▽
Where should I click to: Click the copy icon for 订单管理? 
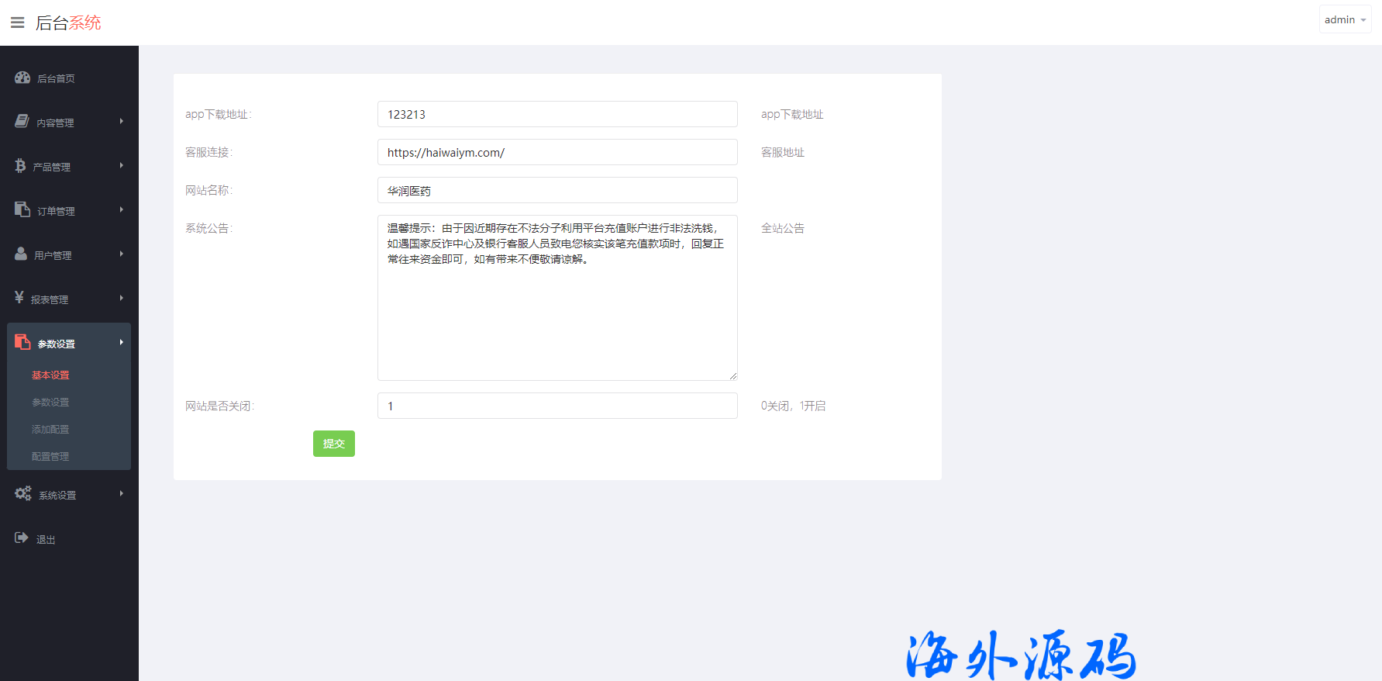[22, 210]
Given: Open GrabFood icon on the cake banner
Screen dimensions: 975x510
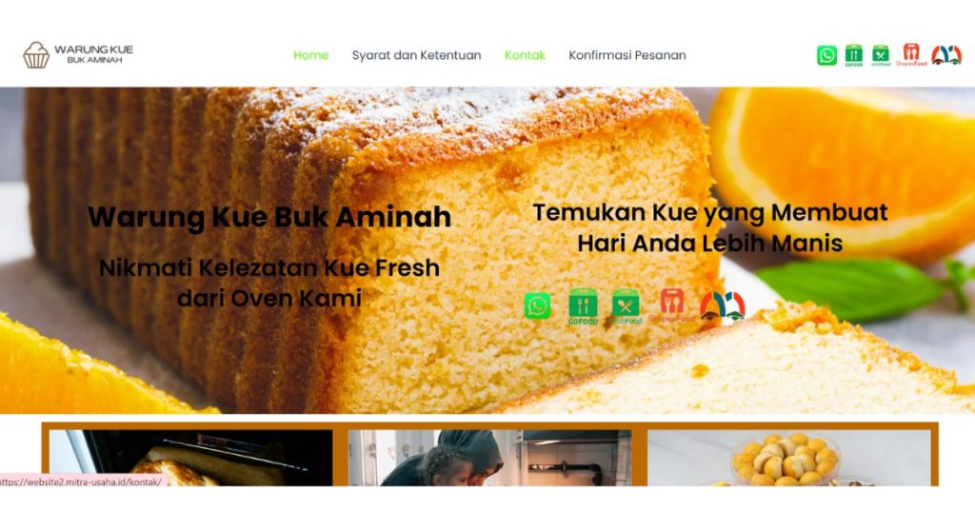Looking at the screenshot, I should click(626, 306).
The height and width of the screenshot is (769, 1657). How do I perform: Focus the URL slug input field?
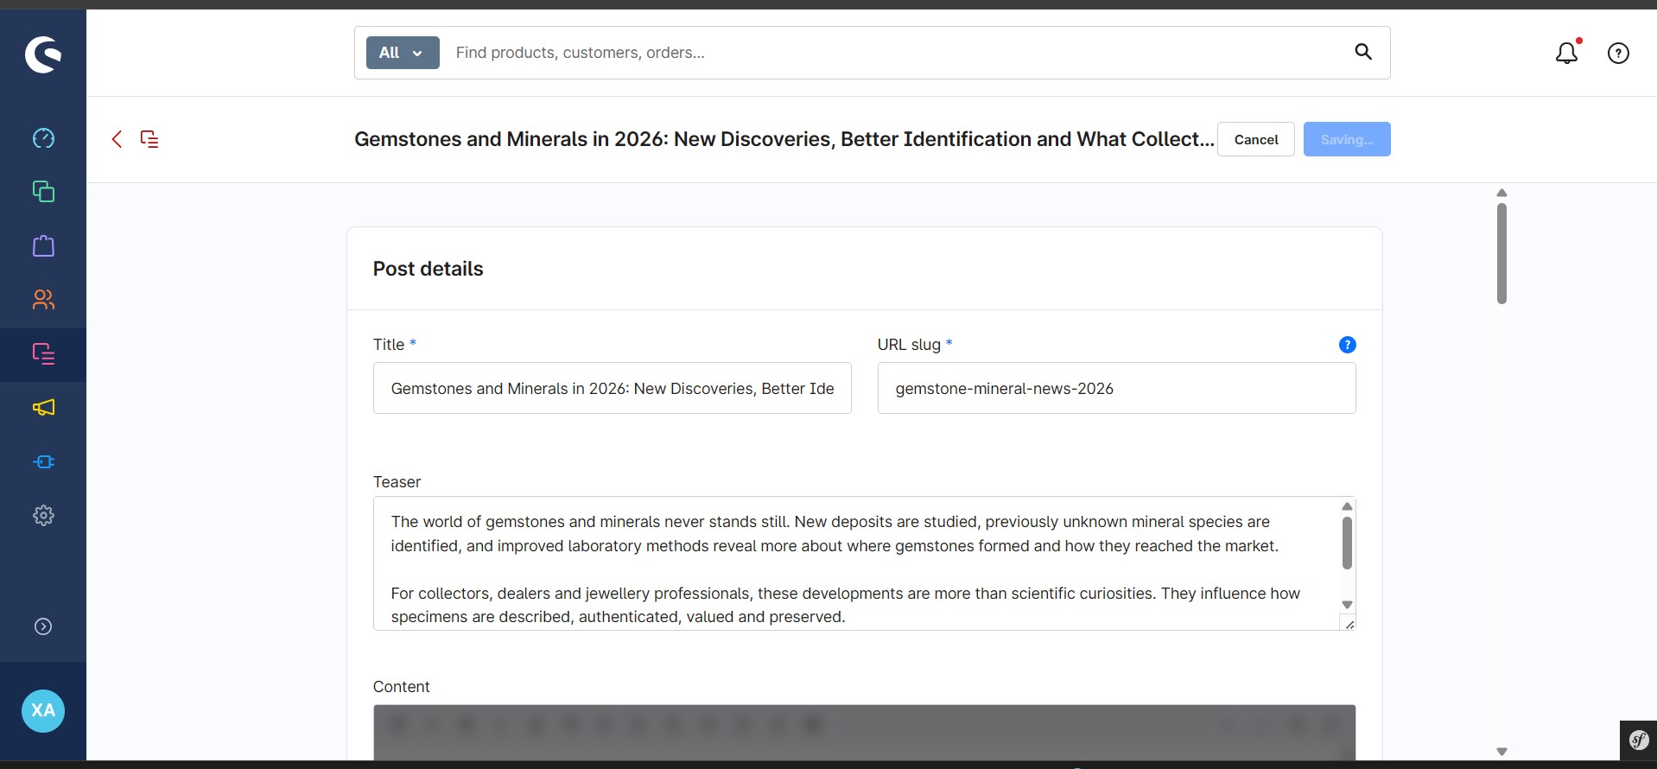click(1117, 388)
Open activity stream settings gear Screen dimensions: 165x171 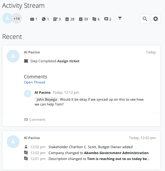click(x=156, y=19)
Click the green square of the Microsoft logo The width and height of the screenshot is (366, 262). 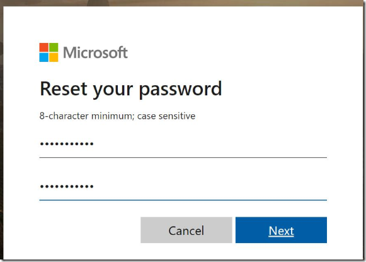[54, 47]
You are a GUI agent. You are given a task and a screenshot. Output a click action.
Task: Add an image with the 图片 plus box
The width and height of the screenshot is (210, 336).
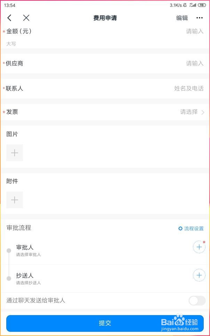(x=15, y=153)
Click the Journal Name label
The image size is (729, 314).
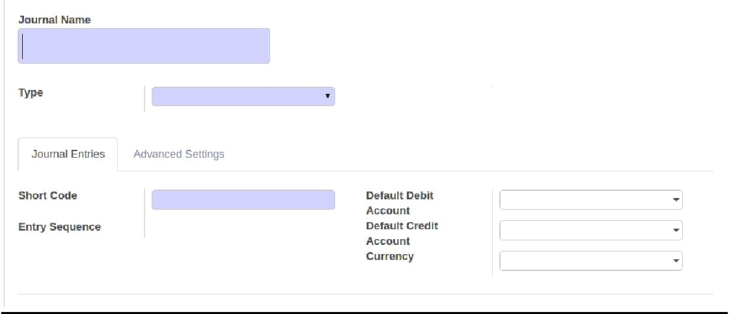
△
• _What the exercise asks_: Starting at the line that contains "Click the Journal Name label", write out exactly each line through the last one in the listing above, leaving out the pictures and adding nothing else.

• _Solved problem_:
Click the Journal Name label
The image size is (729, 314).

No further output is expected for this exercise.